Te (Christe) nationum praesides – Honore tollant publico, – Colant magistri, judices, – Leges et artes exprimant.
La laicità dello Stato, ossia la separazione di esso dalla Chiesa e la sua indifferenza verso la vera Religione, è un concetto elaborato nelle oscure officine delle logge massoniche e portato avanti dai falsi filosofi dei parimenti falsi lumi assieme ai concetti della libertà di coscienza, religione, stampa e via con le altre false libertà rivoluzionarie che libertà non sono. La Chiesa Cattolica ha infallibilmente condannato tutto ciò.
Poi è arrivato il Concilio con la (In)Dignitatis (In)Humanae e si è affermato il diritto di ogni persona a professare qualsiasi religione e a non esserne impedita (tesi condannata nel Sillabo di Pio IX per esempio) e si è portata avanti, da parte del Vaticano, di una politica tutta tesa alla separazione dello Stato dalla Chiesa, all’abolizione di qualunque confessionalismo che potesse essere pregiudiziale al rispetto delle religioni diverse dalla Cattolica e la laicità sarebbe anche positiva e sana ove, posizionandosi in mezzo fra l’ateismo di stato alla sovietica e l’intransigenza medievale che ha prodotto l’Inquisizione, sapesse attingere ciò che di buono le religioni (tutte) hanno da dare.

**Esercizi da svolgere**.
1) Ricopia senza modifiche la parte del brano sulla laicità dello Stato che si apre con le parole contenenti "Poi è arrivato" e si chiude con "hanno da dare.".
2) Nel brano sulla laicità dello Stato, quale documento viene indicato come esempio di condanna della tesi del diritto di ogni persona a professare qualsiasi religione?
3) Traduci in inglese questa frase del brano sulla laicità dello Stato: "La Chiesa Cattolica ha infallibilmente condannato tutto ciò."
Le voci che seguono non hanno alcun ruolo in questo lavoro.

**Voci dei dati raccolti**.
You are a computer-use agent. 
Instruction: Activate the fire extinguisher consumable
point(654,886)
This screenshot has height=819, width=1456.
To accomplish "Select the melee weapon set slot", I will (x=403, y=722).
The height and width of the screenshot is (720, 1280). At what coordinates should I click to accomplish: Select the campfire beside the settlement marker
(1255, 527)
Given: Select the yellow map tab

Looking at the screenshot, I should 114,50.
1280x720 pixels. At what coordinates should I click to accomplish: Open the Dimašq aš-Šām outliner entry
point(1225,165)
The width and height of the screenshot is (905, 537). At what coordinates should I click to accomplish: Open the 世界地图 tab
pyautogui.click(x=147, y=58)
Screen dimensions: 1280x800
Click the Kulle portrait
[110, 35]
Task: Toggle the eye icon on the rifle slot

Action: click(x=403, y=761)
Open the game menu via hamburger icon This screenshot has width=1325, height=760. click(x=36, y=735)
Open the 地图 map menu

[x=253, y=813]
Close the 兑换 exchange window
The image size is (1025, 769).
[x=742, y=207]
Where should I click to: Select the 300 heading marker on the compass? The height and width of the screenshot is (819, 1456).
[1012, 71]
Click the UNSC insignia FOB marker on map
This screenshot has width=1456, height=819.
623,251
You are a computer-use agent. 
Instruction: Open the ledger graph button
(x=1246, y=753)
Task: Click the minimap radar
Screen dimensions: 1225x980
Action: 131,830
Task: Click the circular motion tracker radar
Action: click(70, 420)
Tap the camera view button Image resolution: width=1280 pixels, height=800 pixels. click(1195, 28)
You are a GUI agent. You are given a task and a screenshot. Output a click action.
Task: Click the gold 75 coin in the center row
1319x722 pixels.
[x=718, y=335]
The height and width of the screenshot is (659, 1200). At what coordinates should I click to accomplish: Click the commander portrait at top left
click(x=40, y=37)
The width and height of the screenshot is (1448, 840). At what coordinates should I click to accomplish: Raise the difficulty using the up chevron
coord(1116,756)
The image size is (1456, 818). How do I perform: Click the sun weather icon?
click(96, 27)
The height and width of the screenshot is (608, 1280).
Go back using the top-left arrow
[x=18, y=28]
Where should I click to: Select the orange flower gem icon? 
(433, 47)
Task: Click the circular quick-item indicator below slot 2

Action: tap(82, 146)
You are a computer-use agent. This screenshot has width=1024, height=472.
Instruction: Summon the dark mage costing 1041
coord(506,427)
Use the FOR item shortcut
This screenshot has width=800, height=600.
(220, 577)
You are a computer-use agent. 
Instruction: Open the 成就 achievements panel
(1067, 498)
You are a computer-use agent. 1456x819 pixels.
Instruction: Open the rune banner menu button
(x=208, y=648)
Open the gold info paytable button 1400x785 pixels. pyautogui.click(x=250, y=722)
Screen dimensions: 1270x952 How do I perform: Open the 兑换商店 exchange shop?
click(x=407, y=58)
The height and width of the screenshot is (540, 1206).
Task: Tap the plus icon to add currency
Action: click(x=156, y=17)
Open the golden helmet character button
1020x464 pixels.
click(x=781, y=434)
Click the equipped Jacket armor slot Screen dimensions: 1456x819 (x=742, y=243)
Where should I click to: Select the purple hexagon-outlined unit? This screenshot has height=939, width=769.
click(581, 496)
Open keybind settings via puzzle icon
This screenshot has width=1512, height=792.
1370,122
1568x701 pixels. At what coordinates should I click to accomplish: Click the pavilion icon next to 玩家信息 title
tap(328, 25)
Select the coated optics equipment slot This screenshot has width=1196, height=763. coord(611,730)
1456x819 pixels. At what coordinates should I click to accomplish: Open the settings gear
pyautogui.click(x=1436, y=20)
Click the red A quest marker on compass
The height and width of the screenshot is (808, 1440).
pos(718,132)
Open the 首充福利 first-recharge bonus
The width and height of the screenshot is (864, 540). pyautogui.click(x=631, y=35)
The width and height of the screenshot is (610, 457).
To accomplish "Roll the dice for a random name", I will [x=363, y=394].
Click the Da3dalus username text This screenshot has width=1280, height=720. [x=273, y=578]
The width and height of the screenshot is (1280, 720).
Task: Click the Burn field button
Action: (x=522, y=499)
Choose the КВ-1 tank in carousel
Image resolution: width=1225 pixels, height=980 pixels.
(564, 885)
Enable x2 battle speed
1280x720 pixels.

**Risultati per esercizio**.
1)
Poi è arrivato il Concilio con la (In)Dignitatis (In)Humanae e si è affermato il diritto di ogni persona a professare qualsiasi religione e a non esserne impedita (tesi condannata nel Sillabo di Pio IX per esempio) e si è portata avanti, da parte del Vaticano, di una politica tutta tesa alla separazione dello Stato dalla Chiesa, all’abolizione di qualunque confessionalismo che potesse essere pregiudiziale al rispetto delle religioni diverse dalla Cattolica e la laicità sarebbe anche positiva e sana ove, posizionandosi in mezzo fra l’ateismo di stato alla sovietica e l’intransigenza medievale che ha prodotto l’Inquisizione, sapesse attingere ciò che di buono le religioni (tutte) hanno da dare.

2) Il Sillabo di Pio IX.

3) The Catholic Church has infallibly condemned all of this.